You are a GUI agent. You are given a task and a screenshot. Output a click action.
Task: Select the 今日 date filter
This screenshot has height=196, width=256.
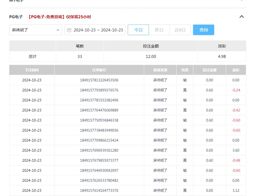pos(138,30)
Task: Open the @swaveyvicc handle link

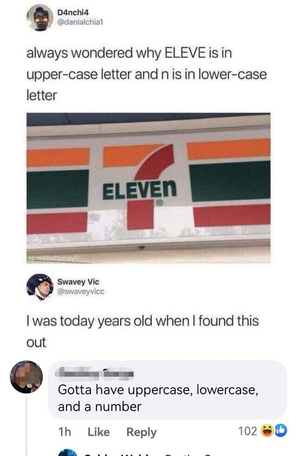Action: coord(81,292)
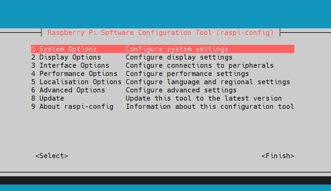Click the <Select> button

tap(52, 156)
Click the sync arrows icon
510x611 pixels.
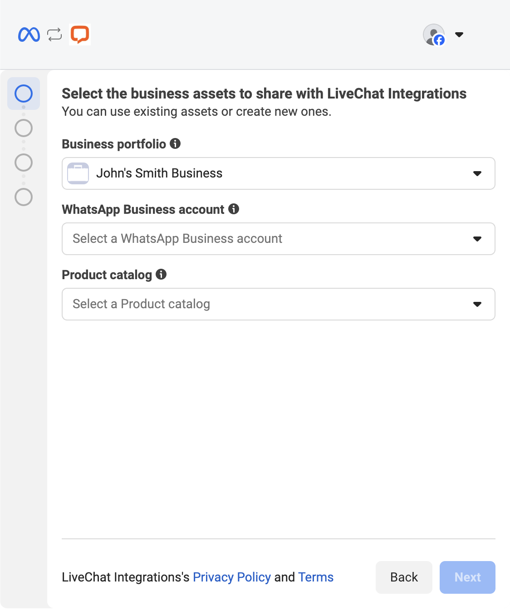54,34
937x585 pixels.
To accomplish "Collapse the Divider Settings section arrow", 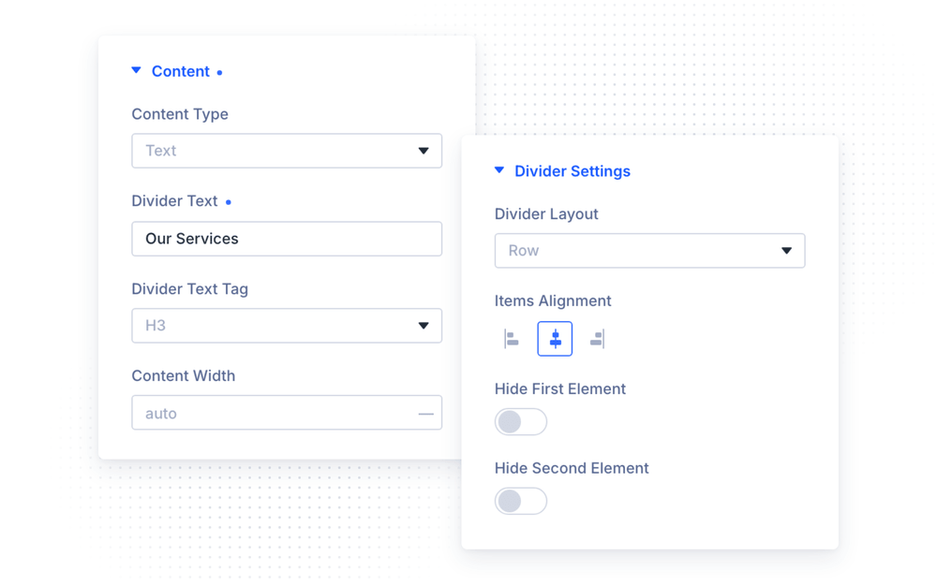I will (499, 170).
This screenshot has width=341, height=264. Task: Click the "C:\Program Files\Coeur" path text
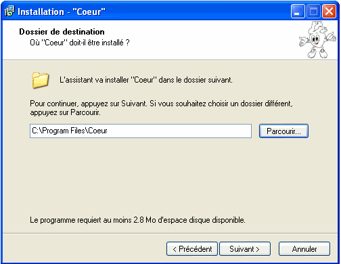pos(70,131)
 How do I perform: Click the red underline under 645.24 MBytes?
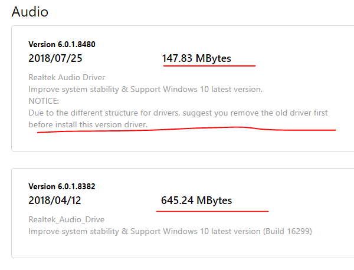tap(212, 212)
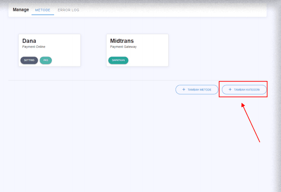
Task: Click the plus icon in Tambah Metode
Action: point(184,90)
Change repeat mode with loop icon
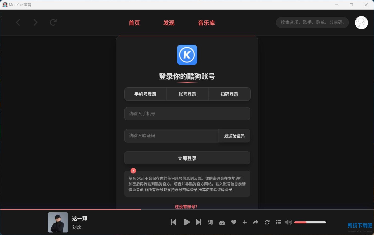This screenshot has width=374, height=235. tap(267, 222)
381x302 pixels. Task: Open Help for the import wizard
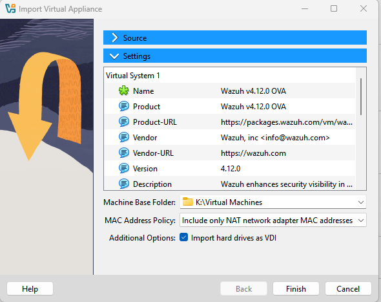click(30, 288)
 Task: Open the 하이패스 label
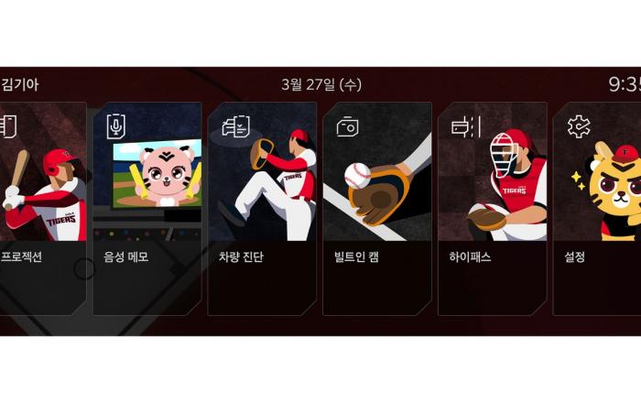(x=470, y=257)
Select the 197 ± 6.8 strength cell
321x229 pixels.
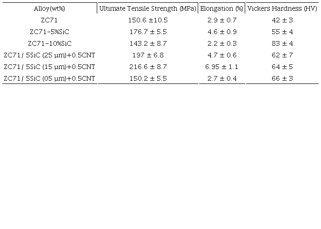(147, 56)
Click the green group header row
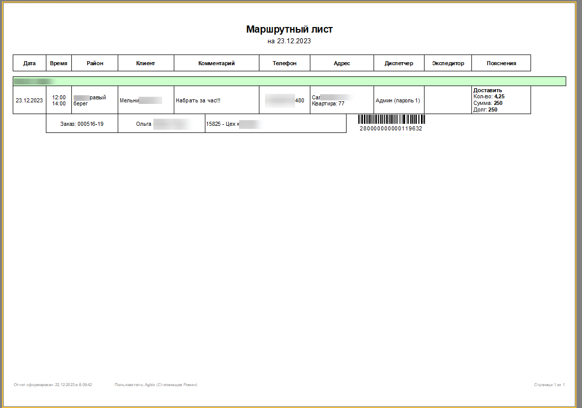 [x=289, y=81]
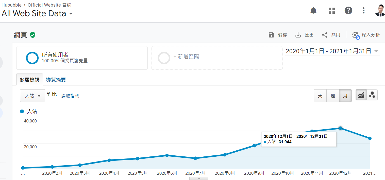
Task: Open the Google Analytics notifications bell
Action: (313, 10)
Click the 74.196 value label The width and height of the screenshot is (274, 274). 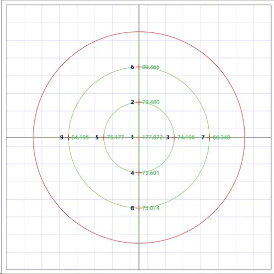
* * * * * * *
[What this task involves]
Begin at the line that contains "Change repeat mode with loop icon" and transcribe every line through the end of the listing, exactly as written. Omit the pictures.

[Reply]
Change repeat mode with loop icon
This screenshot has width=374, height=235. tap(267, 222)
381x302 pixels. Task: Open Help for the import wizard
click(30, 288)
 Task: Open the 하이패스 label
(x=470, y=257)
Select the 197 ± 6.8 strength cell
321x229 pixels.
(147, 56)
Click the green group header row
 [x=289, y=81]
Task: Open the Google Analytics notifications bell
Action: (313, 10)
Click the 74.196 value label The width and height of the screenshot is (274, 274). 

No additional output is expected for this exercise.